→ TASK GOAL
Set down word for word each line from the one containing "Viewport: 728px width, 579px" through the end of the records, both included. Do not copy any pictures.

→ SUPPLIED DATA
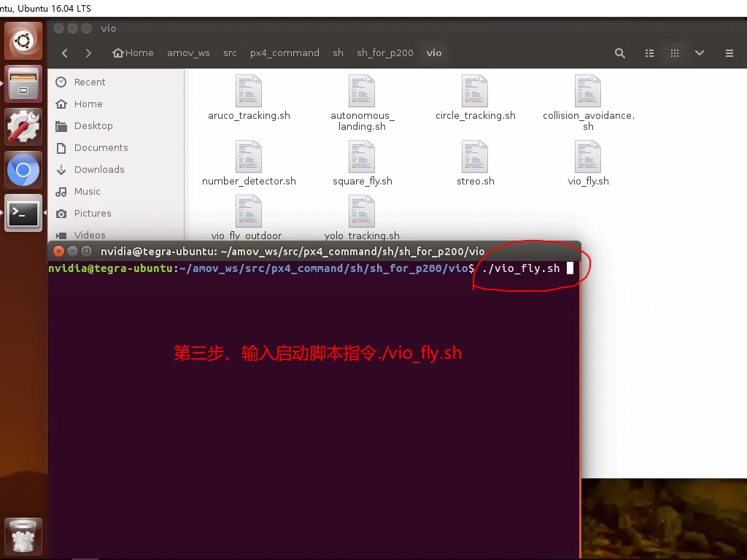
Task: Open the hamburger menu in Files
Action: [x=729, y=53]
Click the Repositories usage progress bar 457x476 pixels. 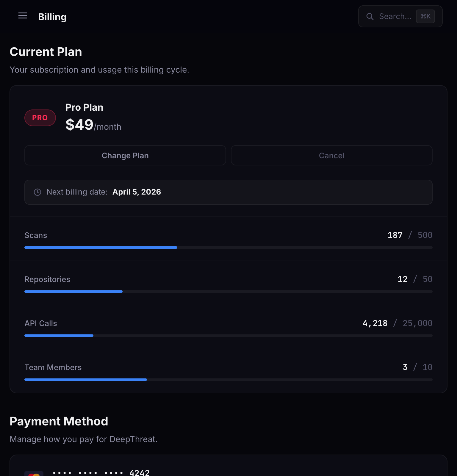[x=228, y=292]
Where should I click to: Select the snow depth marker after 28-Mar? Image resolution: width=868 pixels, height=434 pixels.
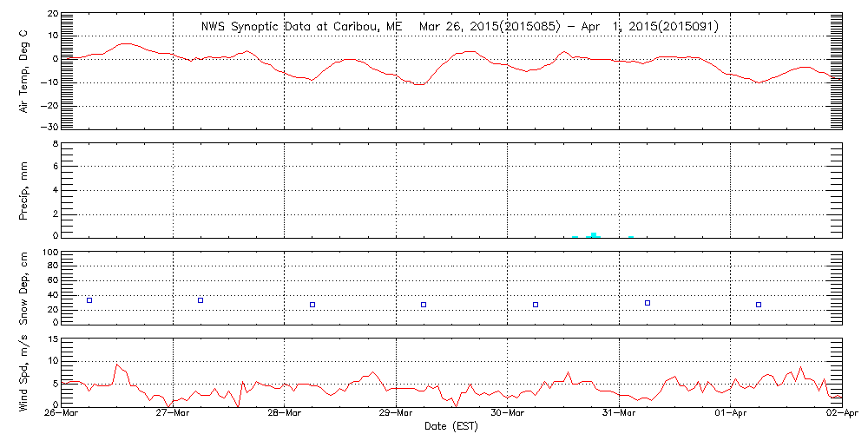point(312,305)
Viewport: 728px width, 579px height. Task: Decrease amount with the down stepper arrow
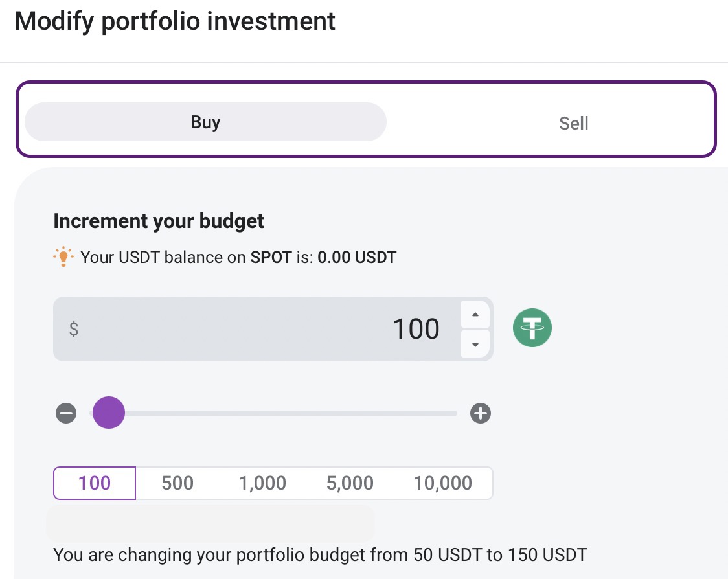pyautogui.click(x=475, y=345)
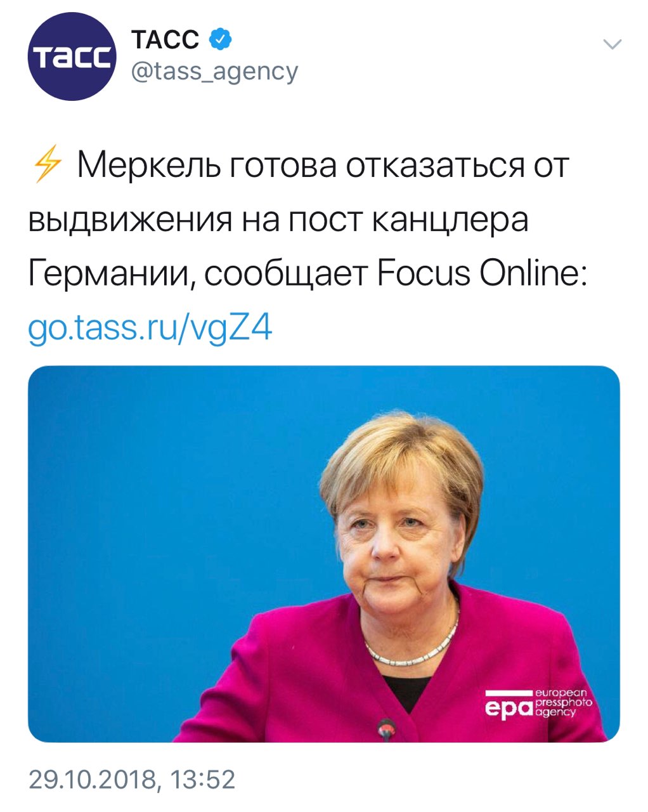Open the go.tass.ru/vgZ4 link
648x812 pixels.
pos(150,329)
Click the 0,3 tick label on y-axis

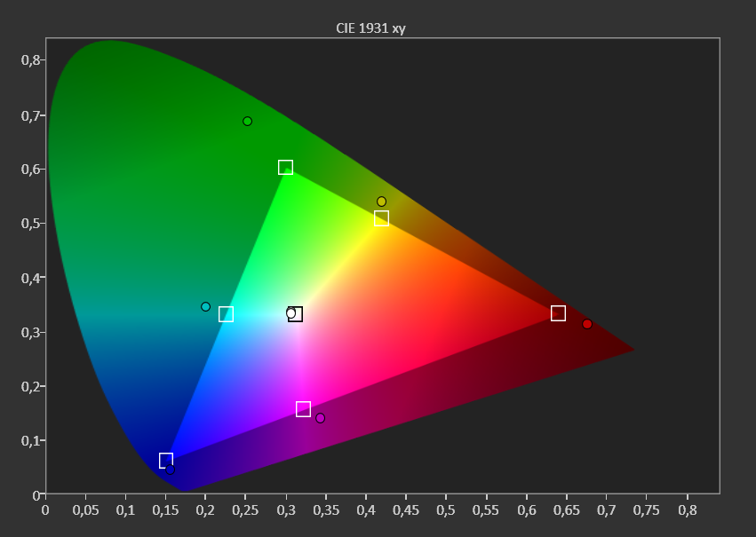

→ RESPONSE TO THIS TASK
Viewport: 728px width, 579px height. Task: Decrease amount with the down stepper arrow
pyautogui.click(x=475, y=345)
Open the go.tass.ru/vgZ4 link
648x812 pixels.
pos(150,329)
Click the 0,3 tick label on y-axis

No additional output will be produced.